How Does Select Top Works When No Order by Is Specified

how does SELECT TOP works when no order by is specified?

There is no guarantee which two rows you get. It will just be the first two retrieved from the table scan.

The TOP iterator in the execution plan will stop requesting rows once two have been returned.

Likely for a scan of a heap this will be the first two rows in allocation order but this is not guaranteed. For example SQL Server might use the advanced scanning feature which means that your scan will read pages recently read from another concurrent scan.

When no 'Order by' is specified, what order does a query choose for your record set?

If you don't specify an ORDER BY, then there is NO ORDER defined.

The results can be returned in an arbitrary order - and that might change over time, too.

There is no "natural order" or anything like that in a relational database (at least in all that I know of). The only way to get a reliable ordering is by explicitly specifying an ORDER BY clause.
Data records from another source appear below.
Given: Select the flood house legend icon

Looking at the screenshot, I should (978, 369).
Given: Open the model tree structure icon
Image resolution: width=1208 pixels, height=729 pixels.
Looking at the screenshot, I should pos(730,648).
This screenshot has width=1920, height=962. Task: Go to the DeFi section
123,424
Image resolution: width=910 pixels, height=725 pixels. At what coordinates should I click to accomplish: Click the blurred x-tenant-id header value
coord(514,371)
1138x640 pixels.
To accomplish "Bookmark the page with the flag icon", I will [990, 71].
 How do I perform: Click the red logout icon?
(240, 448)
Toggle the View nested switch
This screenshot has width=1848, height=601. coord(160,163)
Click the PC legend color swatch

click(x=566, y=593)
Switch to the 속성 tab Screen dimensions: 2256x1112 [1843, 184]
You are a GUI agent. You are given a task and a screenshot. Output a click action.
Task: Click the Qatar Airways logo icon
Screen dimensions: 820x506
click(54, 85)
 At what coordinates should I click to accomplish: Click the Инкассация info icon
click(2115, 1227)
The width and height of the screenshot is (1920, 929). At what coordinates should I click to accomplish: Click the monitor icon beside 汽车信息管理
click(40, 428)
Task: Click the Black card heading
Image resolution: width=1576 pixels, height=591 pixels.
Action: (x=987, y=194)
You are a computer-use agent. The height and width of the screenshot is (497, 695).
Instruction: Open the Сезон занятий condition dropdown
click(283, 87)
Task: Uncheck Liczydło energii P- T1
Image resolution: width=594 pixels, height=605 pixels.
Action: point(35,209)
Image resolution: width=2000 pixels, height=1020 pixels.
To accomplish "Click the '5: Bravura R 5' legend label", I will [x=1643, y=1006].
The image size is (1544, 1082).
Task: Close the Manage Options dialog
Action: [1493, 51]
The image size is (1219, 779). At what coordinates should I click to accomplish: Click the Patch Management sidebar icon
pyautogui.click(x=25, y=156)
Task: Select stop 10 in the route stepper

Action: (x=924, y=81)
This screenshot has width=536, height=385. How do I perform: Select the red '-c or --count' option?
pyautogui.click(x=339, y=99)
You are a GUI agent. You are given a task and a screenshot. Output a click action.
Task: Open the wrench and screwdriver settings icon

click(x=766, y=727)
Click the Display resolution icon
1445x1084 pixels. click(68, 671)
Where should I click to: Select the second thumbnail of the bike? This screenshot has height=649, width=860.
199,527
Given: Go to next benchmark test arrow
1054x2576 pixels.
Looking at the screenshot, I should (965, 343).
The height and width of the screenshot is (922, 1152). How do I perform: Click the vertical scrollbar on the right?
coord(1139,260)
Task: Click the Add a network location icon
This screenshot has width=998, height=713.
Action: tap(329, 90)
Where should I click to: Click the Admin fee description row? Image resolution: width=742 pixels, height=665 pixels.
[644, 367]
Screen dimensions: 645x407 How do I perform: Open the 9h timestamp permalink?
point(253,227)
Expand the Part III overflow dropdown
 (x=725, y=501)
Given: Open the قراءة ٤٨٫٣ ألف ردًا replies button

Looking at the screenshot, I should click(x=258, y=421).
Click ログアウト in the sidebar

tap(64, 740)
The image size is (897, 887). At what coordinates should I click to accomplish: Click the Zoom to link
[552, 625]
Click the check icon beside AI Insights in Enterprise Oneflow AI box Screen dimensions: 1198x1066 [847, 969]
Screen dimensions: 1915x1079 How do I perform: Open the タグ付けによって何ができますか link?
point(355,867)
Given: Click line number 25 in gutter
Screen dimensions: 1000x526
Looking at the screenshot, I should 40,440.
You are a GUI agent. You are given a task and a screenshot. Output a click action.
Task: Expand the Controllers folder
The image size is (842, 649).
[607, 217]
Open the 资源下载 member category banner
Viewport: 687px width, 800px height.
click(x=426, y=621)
Update: for those who still don't believe me - here's two excellent blog posts that illustrate this point (with code samples!) :

  • Conor Cunningham (Architect on the Core SQL Server Engine team): No Seatbelt - Expecting Order without ORDER BY
  • Alexander Kuznetsov: Without ORDER BY, there is no default sort order (post in the Web Archive)

Unexpected SQL Behaviour with SELECT TOP Query

A TOP without ORDER BY is unpredictable. This is documented by Microsoft. From Microsoft docs:

When you use TOP with the ORDER BY clause, the result set is limited to the first N number of ordered rows. Otherwise, TOP returns the first N number of rows in an undefined order.

...

In a SELECT statement, always use an ORDER BY clause with the TOP clause. Because, it's the only way to predictably indicate which rows are affected by TOP.

See also how does SELECT TOP works when no order by is specified?

Why does SELECT TOP 1 . . . ORDER BY return the second row in the table?

In relational databases tables have no inherent order. The ORDER BY you give is not distinct over all records, in fact it's the same over all records. So the order in which results are returned is still not deterministic and unpredictable. And therefor the top 1 returns an unpredictable row.

You say "Adam's details are first in the table", this is simply not true; records in a table are stored without any order. If you select without an order by or (as in your case) the order by is not deterministic the returned order is arbitrary.

The order of a SQL Select statement without Order By clause

No, that behavior cannot be relied on. The order is determined by the way the query planner has decided to build up the result set. simple queries like select * from foo_table are likely to be returned in the order they are stored on disk, which may be in primary key order or the order they were created, or some other random order. more complex queries, such as select * from foo where bar < 10 may instead be returned in order of a different column, based on an index read, or by the table order, for a table scan. even more elaborate queries, with multipe where conditions, group by clauses, unions, will be in whatever order the planner decides is most efficient to generate.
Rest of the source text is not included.